• _DATA FOR PROCESSING_:
┄┄┄┄┄┄┄┄┄┄┄┄┄┄┄┄┄┄┄┄

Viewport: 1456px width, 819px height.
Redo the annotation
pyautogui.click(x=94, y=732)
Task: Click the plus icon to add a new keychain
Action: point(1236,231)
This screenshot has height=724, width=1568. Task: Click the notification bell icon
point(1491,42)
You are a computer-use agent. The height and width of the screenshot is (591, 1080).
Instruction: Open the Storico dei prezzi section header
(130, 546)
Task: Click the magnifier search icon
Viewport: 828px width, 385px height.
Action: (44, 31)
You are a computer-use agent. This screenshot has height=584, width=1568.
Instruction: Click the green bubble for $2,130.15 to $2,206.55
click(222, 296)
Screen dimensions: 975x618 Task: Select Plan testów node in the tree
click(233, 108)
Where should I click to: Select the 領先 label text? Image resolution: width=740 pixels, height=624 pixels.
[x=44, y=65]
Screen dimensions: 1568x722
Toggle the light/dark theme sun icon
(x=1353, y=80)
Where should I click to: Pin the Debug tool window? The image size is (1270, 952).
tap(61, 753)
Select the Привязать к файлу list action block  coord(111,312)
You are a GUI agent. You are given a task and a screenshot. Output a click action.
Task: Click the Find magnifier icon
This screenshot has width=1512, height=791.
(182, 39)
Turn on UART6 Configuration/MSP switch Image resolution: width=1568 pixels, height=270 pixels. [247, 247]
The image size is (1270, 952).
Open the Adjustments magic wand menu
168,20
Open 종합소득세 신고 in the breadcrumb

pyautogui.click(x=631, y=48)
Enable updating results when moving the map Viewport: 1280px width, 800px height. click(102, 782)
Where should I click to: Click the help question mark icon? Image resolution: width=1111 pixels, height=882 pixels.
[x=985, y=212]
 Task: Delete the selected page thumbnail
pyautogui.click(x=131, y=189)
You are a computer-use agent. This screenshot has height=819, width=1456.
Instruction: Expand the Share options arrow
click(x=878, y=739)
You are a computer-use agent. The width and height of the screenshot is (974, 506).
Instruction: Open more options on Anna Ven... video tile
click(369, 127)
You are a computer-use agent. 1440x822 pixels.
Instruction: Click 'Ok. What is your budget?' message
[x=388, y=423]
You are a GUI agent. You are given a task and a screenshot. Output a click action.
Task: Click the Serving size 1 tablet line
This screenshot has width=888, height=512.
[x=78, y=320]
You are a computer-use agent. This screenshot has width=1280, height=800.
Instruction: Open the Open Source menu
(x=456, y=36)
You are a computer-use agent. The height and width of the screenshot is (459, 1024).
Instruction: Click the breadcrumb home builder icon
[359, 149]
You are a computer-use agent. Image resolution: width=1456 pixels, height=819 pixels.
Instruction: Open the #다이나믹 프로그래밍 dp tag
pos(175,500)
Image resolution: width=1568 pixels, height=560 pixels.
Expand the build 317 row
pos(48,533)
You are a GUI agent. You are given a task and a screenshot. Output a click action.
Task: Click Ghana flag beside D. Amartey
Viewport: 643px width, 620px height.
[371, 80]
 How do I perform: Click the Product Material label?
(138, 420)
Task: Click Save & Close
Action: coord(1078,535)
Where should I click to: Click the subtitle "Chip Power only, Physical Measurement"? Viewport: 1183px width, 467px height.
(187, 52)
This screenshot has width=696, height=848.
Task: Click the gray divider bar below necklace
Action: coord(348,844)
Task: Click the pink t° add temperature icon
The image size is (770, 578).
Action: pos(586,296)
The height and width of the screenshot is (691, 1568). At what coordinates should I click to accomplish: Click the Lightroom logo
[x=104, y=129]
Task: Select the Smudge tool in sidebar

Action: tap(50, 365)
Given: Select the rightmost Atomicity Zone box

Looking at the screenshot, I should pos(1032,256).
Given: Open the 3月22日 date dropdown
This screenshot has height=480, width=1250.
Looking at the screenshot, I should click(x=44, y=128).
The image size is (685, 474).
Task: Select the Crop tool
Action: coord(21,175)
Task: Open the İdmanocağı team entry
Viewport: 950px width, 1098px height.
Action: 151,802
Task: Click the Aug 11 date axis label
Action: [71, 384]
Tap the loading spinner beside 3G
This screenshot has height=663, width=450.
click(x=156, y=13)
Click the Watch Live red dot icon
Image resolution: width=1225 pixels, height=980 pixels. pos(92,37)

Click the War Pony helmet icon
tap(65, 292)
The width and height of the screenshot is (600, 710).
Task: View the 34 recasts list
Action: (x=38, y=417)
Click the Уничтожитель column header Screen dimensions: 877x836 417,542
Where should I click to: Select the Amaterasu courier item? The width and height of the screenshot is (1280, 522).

┄┄┄┄┄┄┄┄┄┄┄┄┄┄┄┄┄┄┄┄

• _INSTRUCTION_:
Please reproduce all the records above, swapping "computer-use agent" for "desktop agent" wherever it occurs and leaving everything else unchanged.

• _RESPONSE BELOW_:
Viewport: 1456px width, 819px height.
Redo the annotation
pyautogui.click(x=94, y=732)
Task: Click the plus icon to add a new keychain
Action: point(1236,231)
This screenshot has height=724, width=1568. Task: Click the notification bell icon
point(1491,42)
You are a desktop agent. The height and width of the screenshot is (591, 1080).
Instruction: Open the Storico dei prezzi section header
(130, 546)
Task: Click the magnifier search icon
Viewport: 828px width, 385px height.
Action: (44, 31)
You are a desktop agent. This screenshot has height=584, width=1568.
Instruction: Click the green bubble for $2,130.15 to $2,206.55
click(222, 296)
Screen dimensions: 975x618 Task: Select Plan testów node in the tree
click(233, 108)
Where should I click to: Select the 領先 label text? Image resolution: width=740 pixels, height=624 pixels.
[x=44, y=65]
Screen dimensions: 1568x722
Toggle the light/dark theme sun icon
(x=1353, y=80)
Where should I click to: Pin the Debug tool window? The image size is (1270, 952).
tap(61, 753)
Select the Привязать к файлу list action block  coord(111,312)
You are a GUI agent. You are given a task and a screenshot. Output a click action.
Task: Click the Find magnifier icon
This screenshot has width=1512, height=791.
(182, 39)
Turn on UART6 Configuration/MSP switch Image resolution: width=1568 pixels, height=270 pixels. [247, 247]
The image size is (1270, 952).
Open the Adjustments magic wand menu
168,20
Open 종합소득세 신고 in the breadcrumb

pyautogui.click(x=631, y=48)
Enable updating results when moving the map Viewport: 1280px width, 800px height. click(102, 782)
Where should I click to: Click the help question mark icon? Image resolution: width=1111 pixels, height=882 pixels.
[x=985, y=212]
 Task: Delete the selected page thumbnail
pyautogui.click(x=131, y=189)
You are a desktop agent. This screenshot has height=819, width=1456.
Instruction: Expand the Share options arrow
click(x=878, y=739)
You are a desktop agent. The width and height of the screenshot is (974, 506).
Instruction: Open more options on Anna Ven... video tile
click(369, 127)
You are a desktop agent. 1440x822 pixels.
Instruction: Click 'Ok. What is your budget?' message
[x=388, y=423]
You are a GUI agent. You are given a task and a screenshot. Output a click action.
Task: Click the Serving size 1 tablet line
This screenshot has width=888, height=512.
[x=78, y=320]
You are a desktop agent. This screenshot has width=1280, height=800.
Instruction: Open the Open Source menu
(x=456, y=36)
You are a desktop agent. The height and width of the screenshot is (459, 1024).
Instruction: Click the breadcrumb home builder icon
[359, 149]
You are a desktop agent. Image resolution: width=1456 pixels, height=819 pixels.
Instruction: Open the #다이나믹 프로그래밍 dp tag
pos(175,500)
Image resolution: width=1568 pixels, height=560 pixels.
Expand the build 317 row
pos(48,533)
You are a GUI agent. You are given a task and a screenshot. Output a click action.
Task: Click Ghana flag beside D. Amartey
Viewport: 643px width, 620px height.
[371, 80]
 How do I perform: Click the Product Material label?
(138, 420)
Task: Click Save & Close
Action: coord(1078,535)
Where should I click to: Click the subtitle "Chip Power only, Physical Measurement"? Viewport: 1183px width, 467px height.
(187, 52)
This screenshot has width=696, height=848.
Task: Click the gray divider bar below necklace
Action: coord(348,844)
Task: Click the pink t° add temperature icon
The image size is (770, 578).
Action: pos(586,296)
The height and width of the screenshot is (691, 1568). At what coordinates should I click to accomplish: Click the Lightroom logo
[x=104, y=129]
Task: Select the Smudge tool in sidebar

Action: tap(50, 365)
Given: Select the rightmost Atomicity Zone box

Looking at the screenshot, I should pos(1032,256).
Given: Open the 3月22日 date dropdown
This screenshot has height=480, width=1250.
Looking at the screenshot, I should click(x=44, y=128).
The image size is (685, 474).
Task: Select the Crop tool
Action: coord(21,175)
Task: Open the İdmanocağı team entry
Viewport: 950px width, 1098px height.
Action: 151,802
Task: Click the Aug 11 date axis label
Action: [71, 384]
Tap the loading spinner beside 3G
This screenshot has height=663, width=450.
click(x=156, y=13)
Click the Watch Live red dot icon
Image resolution: width=1225 pixels, height=980 pixels. pos(92,37)

Click the War Pony helmet icon
tap(65, 292)
The width and height of the screenshot is (600, 710).
Task: View the 34 recasts list
Action: (x=38, y=417)
Click the Уничтожитель column header Screen dimensions: 877x836 417,542
Where should I click to: Select the Amaterasu courier item? The width and height of the screenshot is (1280, 522).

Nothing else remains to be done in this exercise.